Ecosystems fulfil a number of vital tasks: They store carbon, clean polluted water, pollinate plants and so on. How well an ecosystem can fulfil these tasks depends largely on its biodiversity, i.e. the variety of plants, animals and microorganisms that live in it. Until now, scientists have only been able to understand the exact nature of this relationship at a local level, for example in relation to individual forest areas, meadows and ponds. The DFG (German Research Foundation) research group BETA-FOR, led by the University of Würzburg (JMU), has now succeeded in developing a statistical method that for the first time can also analyse the contributions of biodiversity between local ecosystems to the multifunctionality of entire landscapes.

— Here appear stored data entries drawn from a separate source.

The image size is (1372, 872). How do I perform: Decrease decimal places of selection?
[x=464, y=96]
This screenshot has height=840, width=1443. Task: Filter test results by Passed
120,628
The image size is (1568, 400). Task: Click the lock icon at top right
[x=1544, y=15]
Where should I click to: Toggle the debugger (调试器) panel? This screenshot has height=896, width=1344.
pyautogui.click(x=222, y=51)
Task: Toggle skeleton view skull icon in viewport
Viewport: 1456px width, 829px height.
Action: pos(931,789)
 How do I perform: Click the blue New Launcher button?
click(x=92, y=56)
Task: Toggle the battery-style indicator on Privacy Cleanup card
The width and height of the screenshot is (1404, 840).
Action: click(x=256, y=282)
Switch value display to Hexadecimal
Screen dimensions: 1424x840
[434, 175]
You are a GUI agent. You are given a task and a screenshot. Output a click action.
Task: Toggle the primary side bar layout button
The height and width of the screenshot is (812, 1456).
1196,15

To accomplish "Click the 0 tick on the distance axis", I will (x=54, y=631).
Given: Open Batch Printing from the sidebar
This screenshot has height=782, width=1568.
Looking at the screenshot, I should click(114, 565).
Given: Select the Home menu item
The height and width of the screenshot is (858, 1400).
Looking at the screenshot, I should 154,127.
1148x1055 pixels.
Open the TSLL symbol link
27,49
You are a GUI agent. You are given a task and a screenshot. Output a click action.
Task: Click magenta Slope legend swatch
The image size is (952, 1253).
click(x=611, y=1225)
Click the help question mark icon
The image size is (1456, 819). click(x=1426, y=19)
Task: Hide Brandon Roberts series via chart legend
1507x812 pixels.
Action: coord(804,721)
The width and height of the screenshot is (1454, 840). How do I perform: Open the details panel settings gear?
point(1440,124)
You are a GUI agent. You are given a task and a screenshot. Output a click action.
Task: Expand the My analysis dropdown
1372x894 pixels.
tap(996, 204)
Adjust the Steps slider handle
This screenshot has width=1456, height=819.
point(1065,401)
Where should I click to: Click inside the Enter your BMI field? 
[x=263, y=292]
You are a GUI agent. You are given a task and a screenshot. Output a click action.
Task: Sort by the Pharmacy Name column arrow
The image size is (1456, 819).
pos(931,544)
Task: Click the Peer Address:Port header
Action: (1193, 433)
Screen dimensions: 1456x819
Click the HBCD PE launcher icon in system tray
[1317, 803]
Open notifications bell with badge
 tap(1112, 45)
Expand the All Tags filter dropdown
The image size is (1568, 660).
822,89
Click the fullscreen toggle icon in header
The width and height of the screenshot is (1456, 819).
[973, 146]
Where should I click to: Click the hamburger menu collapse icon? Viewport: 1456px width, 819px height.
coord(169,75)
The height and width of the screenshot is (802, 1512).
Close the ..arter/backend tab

"This statistical tool was urgently needed," explains Prof. Jörg Müller, spokesperson of the research group and holder of the Chair of Animal Ecology with a focus on ecological field research in our latitudes at the Department of Zoology III. "Human use is increasingly leading to the homogenisation of entire landscapes worldwide. This has consequences that are as far-reaching as they are unknown. With the help of our new method, we can analyse for the first time how the loss of heterogeneous landscapes affects not only biodiversity, but also their multifunctionality." Measures to promote biodiversity can also be evaluated in relation to the functions of the landscape - such as renaturalisation projects, the establishment of protected areas or the promotion of sustainable agriculture."
From Local Ecosystems to Entire Landscapes
And this is how it works: the new statistical method relates the different biodiversity between individual ecosystems in a landscape to the overall multifunctionality. The term "multifunctionality" refers to the bundle of all functions that an ecosystem performs simultaneously. It breaks down the multifunctionality of a landscape into two components - the functions at the local level and those between different ecosystems in a landscape. This way, multifunctionality can be related to local biodiversity and to the biodiversity created by the diversity of habitats.
The new tool, a R Package called MF.beta4, was developed by the DFG research group BETA-FOR in cooperation with the renowned statistician and mathematician Anne Chao from the National Tsing Hua University in Taiwan. With this development, the group has achieved one of its central scientific goals.